Dans cette première série de réponses, Monsieur D tente de rationaliser sa situation et se présente en passe de retrouver une vie ordinaire. L’élément saillant de cette séquence est la volonté affichée de maîtrise, à travers un discours centré sur la resocialisation, comme si les problèmes n’avaient surgi qu’incidemment. Des indices non ou para-verbaux infirment cependant cette tentative, par les silences, la tension visible ou la détente qui surviennent parfois en décalage avec le message verbal. Il montre, au-delà d'une apparente cohérence, des achoppements dans le discours et le surgissement d'éléments biographiques, sans doute difficiles, desquels rien pour l'instant ne peut être dit.

En seconde intention, la tonalité de l’énoncé comme sa teneur, se modifient; Monsieur D déclare d’emblée les points essentiels de sa souffrance, restés assez longtemps énigmatiques pour nous, la cicatrice et le handicap. C’est le second élément qui introduira le développement sur le stress et l’angoisse, dans une nouvelle tentative de rationalisation. Puis quelque chose bascule lorsqu’il en vient à parler de son père, à partir de sa peur de la maladie. La confusion prend place avec l’annonce, par la mère, de la mort de celui-ci ; les silences sont lourds, la parole est balbutiante; apparaissent alors les remémorations de l’histoire parentale et filiale. Le retour au lien entre angoisse et maladie du père n’est pas aisé, comme si Monsieur D avait quitté la réalité actuelle pour se centrer sur le passé. Il retrouve pourtant l’entretien pour évoquer ses angoisses cardiaques, et le traitement médical de ses troubles somatiques, de nouveau sur le registre des processus secondaires.

La même alternance de contrôle et de lâcher-prise se retrouve tout au long de cette partie, où Monsieur D montre des signes en contradiction avec le discours patent. Brutalement, la sensation et l’émotion surgissent, avant le retour à l’apparente organisation psychique.

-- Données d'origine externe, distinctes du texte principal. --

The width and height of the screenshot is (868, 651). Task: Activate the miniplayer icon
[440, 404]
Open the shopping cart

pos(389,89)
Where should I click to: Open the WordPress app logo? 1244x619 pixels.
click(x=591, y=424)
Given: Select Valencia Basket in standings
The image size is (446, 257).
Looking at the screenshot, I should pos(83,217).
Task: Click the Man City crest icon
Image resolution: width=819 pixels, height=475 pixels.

En ce qui intéresse la dernière série de questions, la revendication de marginalité paraît pourtant empreinte d’une menace de déchéance. La confusion advient dans l’organisation syntaxique de la phrase: celle-ci ne permet en effet pas de comprendre qui, de l’extérieur ou de l’intérieur du sujet, est à l’origine de l’éprouvé de trahison. Des mouvements de déni apparaissent, suivis de silences et d’une parole laborieuse et hésitante sur la relation aux objets féminins, enfin plus longuement, au père. Nous comprenons alors des bribes de la notion initiale de cicatrice, qui clarifient également la question de l’angoisse; dans une succession de mouvements psychiques, Monsieur D s’auto-accuse de la maladie paternelle, voire de sa mort, dénie cette culpabilité puis l’accepte enfin. C’est seulement en fin d’entretien et à propos de la honte qu’il prendra le temps de définir sa représentation de sa mère et de lui-même qui pourraient se résumer par les termes « d’épave et de déchéance ». Après avoir décrit l’idéal de femme et de mère à laquelle il a eu accès seulement le temps de les regretter, il finira par mettre en scène cette honte d’être en se présentant indirectement à nous par l’ivresse, considérée comme la pire chose qui pourrait lui arriver.

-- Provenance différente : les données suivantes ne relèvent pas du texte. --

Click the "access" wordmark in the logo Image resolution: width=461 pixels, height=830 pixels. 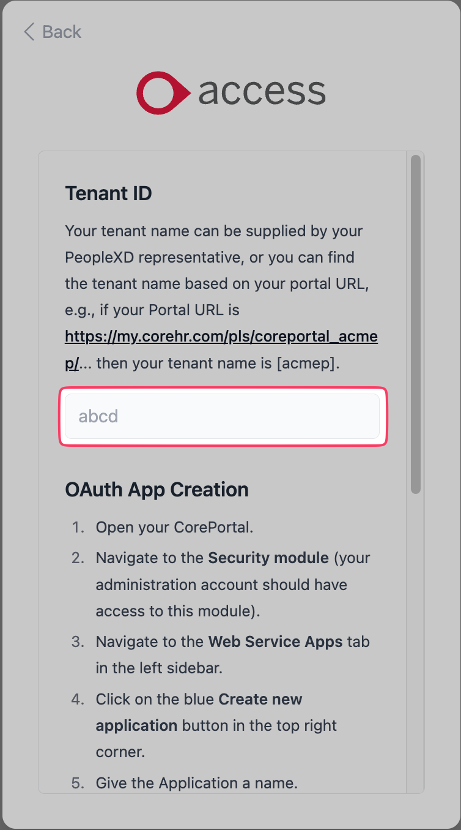click(262, 92)
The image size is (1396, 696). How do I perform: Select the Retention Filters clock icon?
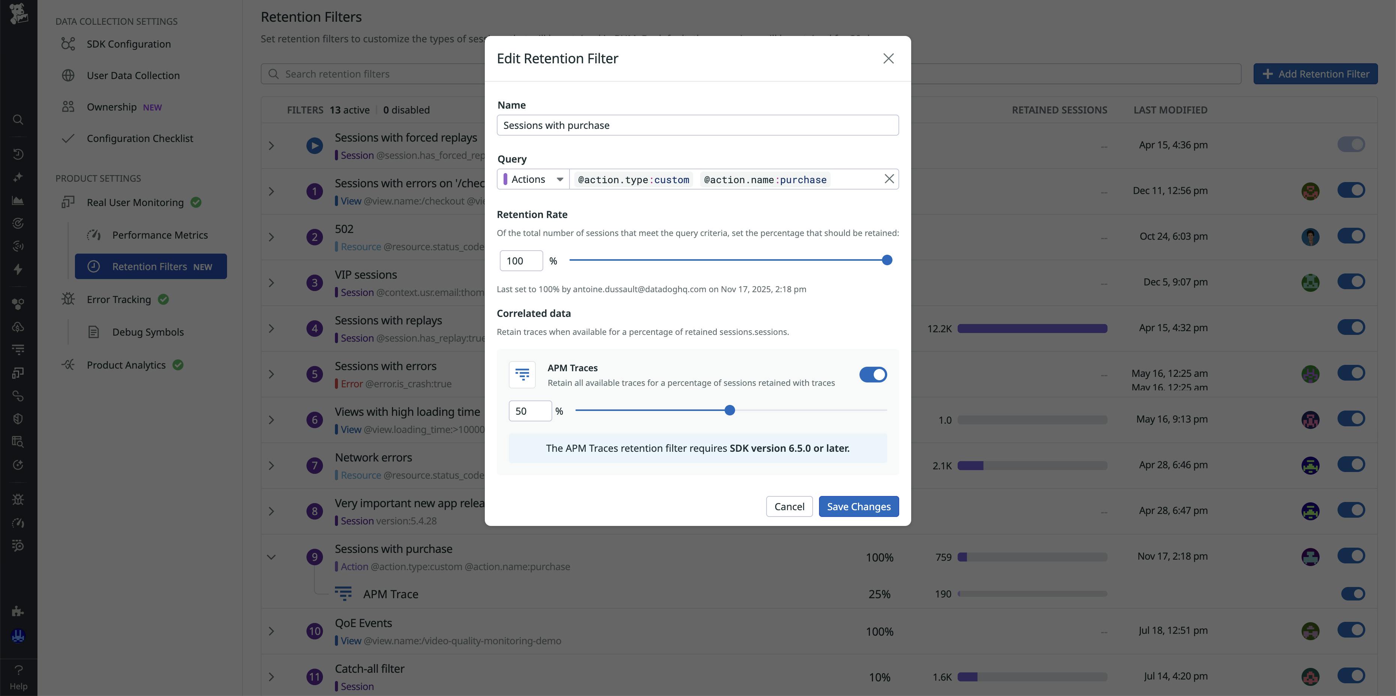click(94, 266)
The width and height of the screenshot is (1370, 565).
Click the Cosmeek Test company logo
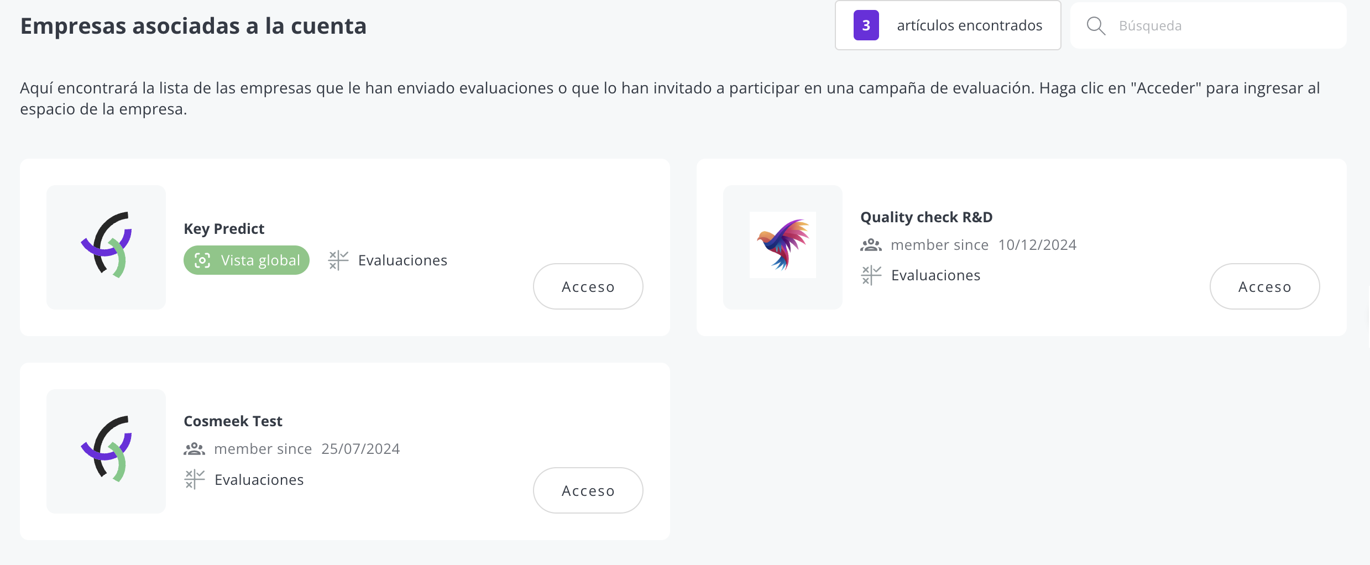106,449
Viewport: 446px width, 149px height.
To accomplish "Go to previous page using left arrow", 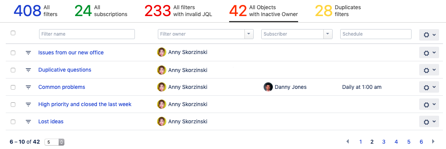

Celui que nous avions perçu au premier contact comme un homme « beaucoup plus adapté et socialisé que la plupart des autres résidents de ce lieu », se présente en fin de compte telle « l’épave » qu’il redoutait de devenir, ayant perdu son apparence « propre et présentable ». Si des éléments décalés du discours apparaissent dès les premières réponses, ce n’est qu’avec les notions de santé et de relation interpersonnelle que la réalité de la chute et de l’abandon se profilent, dans les mots qui ne peuvent plus circonscrire l’affect, puis dans la mise en scène de la honte.

Dans le cas de Monsieur D, l’étonnement vient de la barrière défensive pseudo-névrotique organisée en apparence, mais qui s’effondre de manière catastrophique lorsqu’il met en route un travail associatif. La méfiance initiale, sûrement efficace pour éloigner les «indifférents», est progressivement quittée au fil de la relation attentive qui lui est offerte. Le sujet devient alors beaucoup plus vulnérable, laissant émerger une quantité d’affects jusque là déniés. Nous nous sommes demandé, considérant son passage à l’acte ultime, si l’entretien n’avait pas pu représenter un analogon de l’empiétement, métaphore à la fois du meurtre et de la survie psychiques.